* AUSGANGSTEXT
Das ist keine belastbare Aussage. Die Frage ist, ob diese Studien auch wissenschaftlich korrekt und überprüfbar sind, oder ob da bloß irgendwer ein bestimmtes Ziel verfolgt. Es gibt auch Studien, dass Tabakrauch unschädlich oder gar gesundheitsfördernd ist. Ich kann auch eine Studie machen, dass es möglich ist auf dem Mond zu atmen.


----------



## Zeiss (9. Oktober 2019)

P2063 schrieb:


> Meiner Meinung nach sollte man sowohl rauchen als auch dampfen in der Öffentlichkeit komplett verbieten.



Danke, sehe ich auch so. Wenn man auf dem Gehweg hinter so einem Dampfer her läuft, ist es echt nicht geil, wenn man so eine Wolke ins Gesicht bekommt, da kommt öfters mal alles hoch...


----------



## wuselsurfer (9. Oktober 2019)

amdahl schrieb:


> natürlicher Stoff = gut
> "chemischer" Stoff = schlecht


 Das rauchst / dampfst Du auch nur einmal:
Wolliger Fingerhut – Wikipedia  - obwohl natürlch.


----------



## Bauschaum7 (9. Oktober 2019)

Zeiss schrieb:


> Danke, sehe ich auch so. Wenn man auf dem Gehweg hinter so einem Dampfer her läuft, ist es echt nicht geil, wenn man so eine Wolke ins Gesicht bekommt, da kommt öfters mal alles hoch...



Das stimmt . 

Und wer spricht schon ne geile Olle an die dampft  ,...........   dann lieber eine geile Raucherin 

Mag sein das die Dampfer einen besseren blowjob machen  ^^


----------



## Zeiss (9. Oktober 2019)

Ob Dampfen oder Rauchen, der Sch**ss gehört in der Öffentlichkeit verboten!


----------



## Dragon AMD (9. Oktober 2019)

Zeiss schrieb:


> Ob Dampfen oder Rauchen, der Sch**ss gehört in der Öffentlichkeit verboten!


Dann musst du aber auch mehr Steuern zahlen.

Da dadurch auch viele Steuern eingenommen werden.

Dann noch Arbeitsplätze die wegfallen.

Gesendet von meinem SM-A520F mit Tapatalk


----------



## Bauschaum7 (9. Oktober 2019)

wenn ich auf der Straße bin  , komm ich mir auch manchmal vor als würde ich ein Aromaraumlufttester sein .

* BEREITGESTELLTES MATERIAL
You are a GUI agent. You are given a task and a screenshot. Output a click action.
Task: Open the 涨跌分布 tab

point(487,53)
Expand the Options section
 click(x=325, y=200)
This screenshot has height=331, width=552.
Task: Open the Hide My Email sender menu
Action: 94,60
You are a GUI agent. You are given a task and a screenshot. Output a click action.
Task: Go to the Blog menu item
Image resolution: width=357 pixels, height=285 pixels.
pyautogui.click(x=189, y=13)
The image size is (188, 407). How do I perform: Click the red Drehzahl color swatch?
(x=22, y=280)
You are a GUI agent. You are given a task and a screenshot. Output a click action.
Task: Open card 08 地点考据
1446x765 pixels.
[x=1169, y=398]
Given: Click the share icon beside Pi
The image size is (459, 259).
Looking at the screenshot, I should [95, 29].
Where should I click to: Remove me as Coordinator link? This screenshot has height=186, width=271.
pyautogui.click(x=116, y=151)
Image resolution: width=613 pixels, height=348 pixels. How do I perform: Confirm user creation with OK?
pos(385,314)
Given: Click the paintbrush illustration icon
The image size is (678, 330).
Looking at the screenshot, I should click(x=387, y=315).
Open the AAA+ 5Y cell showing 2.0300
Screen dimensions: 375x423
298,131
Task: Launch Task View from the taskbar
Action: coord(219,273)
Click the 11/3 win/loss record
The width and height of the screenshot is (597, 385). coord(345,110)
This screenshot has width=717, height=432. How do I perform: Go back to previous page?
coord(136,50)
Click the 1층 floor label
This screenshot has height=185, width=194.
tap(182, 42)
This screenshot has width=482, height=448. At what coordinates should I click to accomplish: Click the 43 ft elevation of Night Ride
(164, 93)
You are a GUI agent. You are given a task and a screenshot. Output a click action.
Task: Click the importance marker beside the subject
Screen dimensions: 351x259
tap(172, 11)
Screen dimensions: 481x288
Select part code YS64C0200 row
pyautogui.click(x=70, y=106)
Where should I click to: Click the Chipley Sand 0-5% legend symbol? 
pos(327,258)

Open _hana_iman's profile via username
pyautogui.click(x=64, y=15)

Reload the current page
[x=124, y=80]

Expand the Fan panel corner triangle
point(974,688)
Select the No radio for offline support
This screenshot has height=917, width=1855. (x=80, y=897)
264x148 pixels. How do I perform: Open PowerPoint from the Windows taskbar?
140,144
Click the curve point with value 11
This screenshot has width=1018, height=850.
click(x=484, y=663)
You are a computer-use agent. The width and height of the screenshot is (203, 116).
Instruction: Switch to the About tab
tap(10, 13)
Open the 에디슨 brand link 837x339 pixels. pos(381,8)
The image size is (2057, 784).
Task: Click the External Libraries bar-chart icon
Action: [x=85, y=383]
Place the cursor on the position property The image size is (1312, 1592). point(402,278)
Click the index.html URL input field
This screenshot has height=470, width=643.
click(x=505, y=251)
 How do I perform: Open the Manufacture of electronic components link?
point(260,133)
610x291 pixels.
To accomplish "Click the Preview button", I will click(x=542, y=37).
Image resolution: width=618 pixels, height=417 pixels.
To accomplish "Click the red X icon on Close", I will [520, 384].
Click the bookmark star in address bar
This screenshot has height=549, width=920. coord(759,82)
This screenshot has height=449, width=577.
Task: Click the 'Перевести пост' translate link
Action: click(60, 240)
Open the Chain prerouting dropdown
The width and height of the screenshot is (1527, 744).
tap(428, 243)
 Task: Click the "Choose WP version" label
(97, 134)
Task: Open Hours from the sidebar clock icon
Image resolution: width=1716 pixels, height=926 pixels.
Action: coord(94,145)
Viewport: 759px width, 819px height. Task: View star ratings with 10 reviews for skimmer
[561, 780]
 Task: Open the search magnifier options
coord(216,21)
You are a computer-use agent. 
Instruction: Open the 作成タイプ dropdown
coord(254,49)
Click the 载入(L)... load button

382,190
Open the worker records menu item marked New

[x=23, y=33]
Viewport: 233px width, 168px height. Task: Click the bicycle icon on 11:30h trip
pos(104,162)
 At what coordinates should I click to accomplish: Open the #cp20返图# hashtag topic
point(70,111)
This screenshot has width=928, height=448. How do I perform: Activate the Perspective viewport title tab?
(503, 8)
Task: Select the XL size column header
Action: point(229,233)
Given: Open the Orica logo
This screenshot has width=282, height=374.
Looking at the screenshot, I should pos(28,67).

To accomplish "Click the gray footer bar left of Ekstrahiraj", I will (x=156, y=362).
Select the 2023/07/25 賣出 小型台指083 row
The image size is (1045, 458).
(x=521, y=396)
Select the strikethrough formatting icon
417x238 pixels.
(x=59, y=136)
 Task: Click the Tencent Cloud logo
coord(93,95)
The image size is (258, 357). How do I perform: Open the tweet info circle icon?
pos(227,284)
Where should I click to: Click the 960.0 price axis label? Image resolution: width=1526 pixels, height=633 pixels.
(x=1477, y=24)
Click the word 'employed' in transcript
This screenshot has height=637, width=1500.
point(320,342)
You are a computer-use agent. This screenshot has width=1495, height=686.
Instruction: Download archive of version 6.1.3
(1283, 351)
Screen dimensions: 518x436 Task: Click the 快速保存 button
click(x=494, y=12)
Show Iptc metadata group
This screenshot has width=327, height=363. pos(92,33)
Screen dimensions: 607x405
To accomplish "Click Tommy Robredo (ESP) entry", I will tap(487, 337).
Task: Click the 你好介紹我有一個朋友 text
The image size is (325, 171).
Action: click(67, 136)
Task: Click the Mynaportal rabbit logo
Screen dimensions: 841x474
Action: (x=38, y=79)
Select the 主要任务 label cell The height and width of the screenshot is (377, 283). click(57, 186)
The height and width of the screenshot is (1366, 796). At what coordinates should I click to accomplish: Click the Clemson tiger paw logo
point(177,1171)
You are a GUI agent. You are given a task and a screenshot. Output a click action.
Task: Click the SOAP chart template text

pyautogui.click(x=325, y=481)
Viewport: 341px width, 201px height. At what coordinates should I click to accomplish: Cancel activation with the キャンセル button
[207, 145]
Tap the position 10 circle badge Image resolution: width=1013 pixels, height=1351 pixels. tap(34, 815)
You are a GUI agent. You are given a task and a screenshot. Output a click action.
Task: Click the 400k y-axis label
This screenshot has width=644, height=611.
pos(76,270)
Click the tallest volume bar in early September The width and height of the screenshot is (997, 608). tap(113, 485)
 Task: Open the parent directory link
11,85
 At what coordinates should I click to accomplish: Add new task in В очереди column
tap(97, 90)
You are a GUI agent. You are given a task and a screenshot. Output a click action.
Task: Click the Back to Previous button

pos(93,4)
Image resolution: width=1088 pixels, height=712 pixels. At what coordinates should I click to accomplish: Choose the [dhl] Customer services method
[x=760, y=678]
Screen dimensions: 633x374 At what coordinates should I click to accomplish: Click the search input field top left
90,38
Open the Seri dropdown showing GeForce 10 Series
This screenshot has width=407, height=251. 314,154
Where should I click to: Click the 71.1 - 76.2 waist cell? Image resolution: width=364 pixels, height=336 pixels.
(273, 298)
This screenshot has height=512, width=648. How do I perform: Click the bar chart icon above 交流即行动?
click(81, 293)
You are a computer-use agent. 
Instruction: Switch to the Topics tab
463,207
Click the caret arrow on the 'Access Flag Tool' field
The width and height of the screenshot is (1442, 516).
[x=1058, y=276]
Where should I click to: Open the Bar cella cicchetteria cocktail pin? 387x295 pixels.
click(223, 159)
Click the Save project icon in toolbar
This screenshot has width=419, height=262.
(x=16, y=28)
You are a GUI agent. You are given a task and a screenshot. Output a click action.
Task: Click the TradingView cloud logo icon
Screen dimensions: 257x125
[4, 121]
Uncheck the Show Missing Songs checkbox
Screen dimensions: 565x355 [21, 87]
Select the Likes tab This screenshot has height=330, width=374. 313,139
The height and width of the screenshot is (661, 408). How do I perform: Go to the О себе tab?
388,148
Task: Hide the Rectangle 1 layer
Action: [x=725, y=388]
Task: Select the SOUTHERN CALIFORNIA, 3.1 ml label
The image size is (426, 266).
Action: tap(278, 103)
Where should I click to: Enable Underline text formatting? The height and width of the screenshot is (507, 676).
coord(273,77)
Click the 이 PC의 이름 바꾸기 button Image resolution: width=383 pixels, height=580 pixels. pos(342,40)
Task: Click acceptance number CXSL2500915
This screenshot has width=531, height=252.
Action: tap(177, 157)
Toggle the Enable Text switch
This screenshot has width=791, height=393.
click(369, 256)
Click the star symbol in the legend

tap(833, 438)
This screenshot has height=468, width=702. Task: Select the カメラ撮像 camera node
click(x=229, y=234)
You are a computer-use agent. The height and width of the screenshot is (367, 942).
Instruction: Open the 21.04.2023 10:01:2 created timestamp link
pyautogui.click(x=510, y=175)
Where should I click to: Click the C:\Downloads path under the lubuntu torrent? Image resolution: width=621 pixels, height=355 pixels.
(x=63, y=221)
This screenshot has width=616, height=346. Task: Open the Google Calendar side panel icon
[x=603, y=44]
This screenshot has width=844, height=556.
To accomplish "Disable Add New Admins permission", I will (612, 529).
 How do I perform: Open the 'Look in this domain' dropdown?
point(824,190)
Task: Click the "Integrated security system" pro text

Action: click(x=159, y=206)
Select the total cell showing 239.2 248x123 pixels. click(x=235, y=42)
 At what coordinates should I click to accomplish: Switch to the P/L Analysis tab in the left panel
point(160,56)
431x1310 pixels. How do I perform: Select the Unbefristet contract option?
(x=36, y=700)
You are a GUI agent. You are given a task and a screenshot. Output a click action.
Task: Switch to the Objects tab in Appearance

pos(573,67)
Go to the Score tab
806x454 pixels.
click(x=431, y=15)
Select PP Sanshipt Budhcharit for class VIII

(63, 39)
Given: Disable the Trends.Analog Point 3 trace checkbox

* AUFGABEN
1. Welche Pflanze nennt wuselsurfer im Ausgangstext als Beispiel für einen natürlichen Stoff?
2. Warum hätte ein Verbot von Rauchen und Dampfen in der Öffentlichkeit nach Ansicht von Dragon AMD Nachteile? Erkläre es mit den Gründen aus dem Ausgangstext in ein bis drei Sätzen.
3. Schreib die Forumsdiskussion über Rauchen und Dampfen nach dem letzten Beitrag weiter.

* LÖSUNGEN
1. Den Wolligen Fingerhut.

2. Durch Rauchen und Dampfen nimmt der Staat viele Steuern ein. Fallen diese Einnahmen weg, müsste man selbst mehr Steuern zahlen. Außerdem würden Arbeitsplätze wegfallen.

3.
vielleicht ziehen sich die Dampfer ja das Selbe rein wie in den Raumdampfern,  im Hotel riechen die nicht schlecht  ^^
hmmm..... wer weiß


----------



## Zeiss (9. Oktober 2019)

Dragon AMD schrieb:


> Dann musst du aber auch mehr Steuern zahlen.
> 
> Da dadurch auch viele Steuern eingenommen werden.
> 
> Dann noch Arbeitsplätze die wegfallen.



Das wird dann durch die Wenigerausgaben der Versicherungen wieder ausgeglichen.
Und ich rede nicht von generell verbieten, sondern verbieten im öffentlichen Raum!!!


----------



## Bauschaum7 (9. Oktober 2019)

können wir nicht einfach die Pfanze Hanf entsperren ,  warum wird eigentlich eine Heilpfanze gesperrt ?  
Sind wir alle dumm !?

NöööHHH  ,  dann lieber Chemie   ^^

Nächstes Jahr pfanze ich mir auch welche in Gartennur  zur Zierde , die sehen echt cool aus .

Glaube es geht noch !   ...........      , das man sich eine Pflanze patentieren lassen  kann  oder verbieten .  Fehler oder was !?  ^^


----------



## Dragon AMD (9. Oktober 2019)

Zeiss schrieb:


> Das wird dann durch die Wenigerausgaben der Versicherungen wieder ausgeglichen.
> Und ich rede nicht von generell verbieten, sondern verbieten im öffentlichen Raum!!!


Solange das an der frischen Luft ist ist der Gesetzgeber dafür verantwortlich.

Natürlich ist rauchen/dampfen schädlich aber Arbeiten ist auch schädlich in anderem Licht gesehen.

Schwer heben zum Beispiel belastet Gelenke und Bandscheiben. 

Soll man das dann auch verbieten.

Man dreht sich immer irgendwie im Kreis bei solchen Dingen.

Schweißen ist auch schädlich.



Gesendet von meinem SM-A520F mit Tapatalk


----------



## Zeiss (9. Oktober 2019)

Der Vergleich mit Arbeiten ist für'n Ar***....


----------



## blautemple (9. Oktober 2019)

Dragon AMD schrieb:


> Solange das an der frischen Luft ist ist der Gesetzgeber dafür verantwortlich.
> 
> Natürlich ist rauchen/dampfen schädlich aber Arbeiten ist auch schädlich in anderem Licht gesehen.
> 
> ...



Was ist das denn für ein Vergleich. Schweißt du an einer Bushaltestelle, oder schadest du Unbeteiligten wenn du das was Schweres hebst?


----------



## Dragon AMD (9. Oktober 2019)

blautemple schrieb:


> Was ist das denn für ein Vergleich. Schweißt du an einer Bushaltestelle, oder schadest du Unbeteiligten wenn du das was Schweres hebst?


Schweißen wird zwar auf der Arbeit gemacht aber da schadet der Rauch auch andere Menschen. 

Nur weil das Arbeit heißt heißt das nicht das man andere nicht Schadet.

Beim Schwer heben zwar nicht andere aber trotzdem wird ein Mensch geschadet.



Gesendet von meinem SM-A520F mit Tapatalk


----------



## Zeiss (9. Oktober 2019)

Du verstehst es wirklich nicht oder?
Wenn einer schwer hebt und dadurch seine Knie kaputt macht, ist es SEIN Problem, denn er hat sich BEWUSST DAFÜR entschieden.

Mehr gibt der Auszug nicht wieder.